■ **TASK**
Word for word, output the data that follows.
[[ SOURCE DATA, beginning ]]
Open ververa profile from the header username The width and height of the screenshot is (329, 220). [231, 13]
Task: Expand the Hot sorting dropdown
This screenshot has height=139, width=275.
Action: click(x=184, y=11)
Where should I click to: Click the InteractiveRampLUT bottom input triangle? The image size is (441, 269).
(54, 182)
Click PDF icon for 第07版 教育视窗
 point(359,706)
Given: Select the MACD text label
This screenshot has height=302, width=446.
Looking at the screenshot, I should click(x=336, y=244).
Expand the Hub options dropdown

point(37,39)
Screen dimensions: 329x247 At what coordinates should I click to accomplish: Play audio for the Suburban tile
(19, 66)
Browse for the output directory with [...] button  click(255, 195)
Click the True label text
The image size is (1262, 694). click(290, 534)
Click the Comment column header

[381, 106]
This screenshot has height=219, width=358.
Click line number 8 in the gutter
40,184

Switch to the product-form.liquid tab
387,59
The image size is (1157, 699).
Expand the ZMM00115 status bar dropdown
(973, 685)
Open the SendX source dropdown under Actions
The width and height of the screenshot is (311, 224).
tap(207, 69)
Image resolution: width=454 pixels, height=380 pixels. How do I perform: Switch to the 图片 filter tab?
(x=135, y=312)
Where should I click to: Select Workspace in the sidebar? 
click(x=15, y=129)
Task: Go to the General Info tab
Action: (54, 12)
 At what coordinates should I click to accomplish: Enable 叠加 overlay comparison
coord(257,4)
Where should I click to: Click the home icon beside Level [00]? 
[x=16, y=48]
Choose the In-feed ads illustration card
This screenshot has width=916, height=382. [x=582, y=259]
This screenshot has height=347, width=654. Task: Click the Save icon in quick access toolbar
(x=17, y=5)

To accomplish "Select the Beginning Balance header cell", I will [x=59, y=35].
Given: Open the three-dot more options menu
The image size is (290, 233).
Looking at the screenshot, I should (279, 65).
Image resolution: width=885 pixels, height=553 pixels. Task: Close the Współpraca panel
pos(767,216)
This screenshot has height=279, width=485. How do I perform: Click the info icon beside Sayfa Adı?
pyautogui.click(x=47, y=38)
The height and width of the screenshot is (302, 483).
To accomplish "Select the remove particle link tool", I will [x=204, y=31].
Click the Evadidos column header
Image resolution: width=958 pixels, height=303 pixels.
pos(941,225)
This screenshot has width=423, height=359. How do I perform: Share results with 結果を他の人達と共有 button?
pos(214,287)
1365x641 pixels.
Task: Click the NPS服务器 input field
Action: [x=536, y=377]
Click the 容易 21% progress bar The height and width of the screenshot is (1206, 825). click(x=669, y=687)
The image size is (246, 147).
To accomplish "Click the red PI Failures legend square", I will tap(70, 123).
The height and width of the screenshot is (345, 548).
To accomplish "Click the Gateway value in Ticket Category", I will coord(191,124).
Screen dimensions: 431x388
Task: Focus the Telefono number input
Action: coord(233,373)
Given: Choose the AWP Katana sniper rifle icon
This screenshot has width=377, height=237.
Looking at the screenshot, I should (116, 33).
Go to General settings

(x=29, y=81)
[[ SOURCE DATA, end ]]
■ **EXPECTED ANSWER**
Open ververa profile from the header username The width and height of the screenshot is (329, 220). [231, 13]
Task: Expand the Hot sorting dropdown
This screenshot has height=139, width=275.
Action: click(x=184, y=11)
Where should I click to: Click the InteractiveRampLUT bottom input triangle? The image size is (441, 269).
(54, 182)
Click PDF icon for 第07版 教育视窗
 point(359,706)
Given: Select the MACD text label
This screenshot has height=302, width=446.
Looking at the screenshot, I should click(x=336, y=244).
Expand the Hub options dropdown

point(37,39)
Screen dimensions: 329x247 At what coordinates should I click to accomplish: Play audio for the Suburban tile
(19, 66)
Browse for the output directory with [...] button  click(255, 195)
Click the True label text
The image size is (1262, 694). click(290, 534)
Click the Comment column header

[381, 106]
This screenshot has height=219, width=358.
Click line number 8 in the gutter
40,184

Switch to the product-form.liquid tab
387,59
The image size is (1157, 699).
Expand the ZMM00115 status bar dropdown
(973, 685)
Open the SendX source dropdown under Actions
The width and height of the screenshot is (311, 224).
tap(207, 69)
Image resolution: width=454 pixels, height=380 pixels. How do I perform: Switch to the 图片 filter tab?
(x=135, y=312)
Where should I click to: Select Workspace in the sidebar? 
click(x=15, y=129)
Task: Go to the General Info tab
Action: (54, 12)
 At what coordinates should I click to accomplish: Enable 叠加 overlay comparison
coord(257,4)
Where should I click to: Click the home icon beside Level [00]? 
[x=16, y=48]
Choose the In-feed ads illustration card
This screenshot has width=916, height=382. [x=582, y=259]
This screenshot has height=347, width=654. Task: Click the Save icon in quick access toolbar
(x=17, y=5)

To accomplish "Select the Beginning Balance header cell", I will [x=59, y=35].
Given: Open the three-dot more options menu
The image size is (290, 233).
Looking at the screenshot, I should (279, 65).
Image resolution: width=885 pixels, height=553 pixels. Task: Close the Współpraca panel
pos(767,216)
This screenshot has height=279, width=485. How do I perform: Click the info icon beside Sayfa Adı?
pyautogui.click(x=47, y=38)
The height and width of the screenshot is (302, 483).
To accomplish "Select the remove particle link tool", I will [x=204, y=31].
Click the Evadidos column header
Image resolution: width=958 pixels, height=303 pixels.
pos(941,225)
This screenshot has width=423, height=359. How do I perform: Share results with 結果を他の人達と共有 button?
pos(214,287)
1365x641 pixels.
Task: Click the NPS服务器 input field
Action: [x=536, y=377]
Click the 容易 21% progress bar The height and width of the screenshot is (1206, 825). click(x=669, y=687)
The image size is (246, 147).
To accomplish "Click the red PI Failures legend square", I will tap(70, 123).
The height and width of the screenshot is (345, 548).
To accomplish "Click the Gateway value in Ticket Category", I will coord(191,124).
Screen dimensions: 431x388
Task: Focus the Telefono number input
Action: coord(233,373)
Given: Choose the AWP Katana sniper rifle icon
This screenshot has width=377, height=237.
Looking at the screenshot, I should (116, 33).
Go to General settings

(x=29, y=81)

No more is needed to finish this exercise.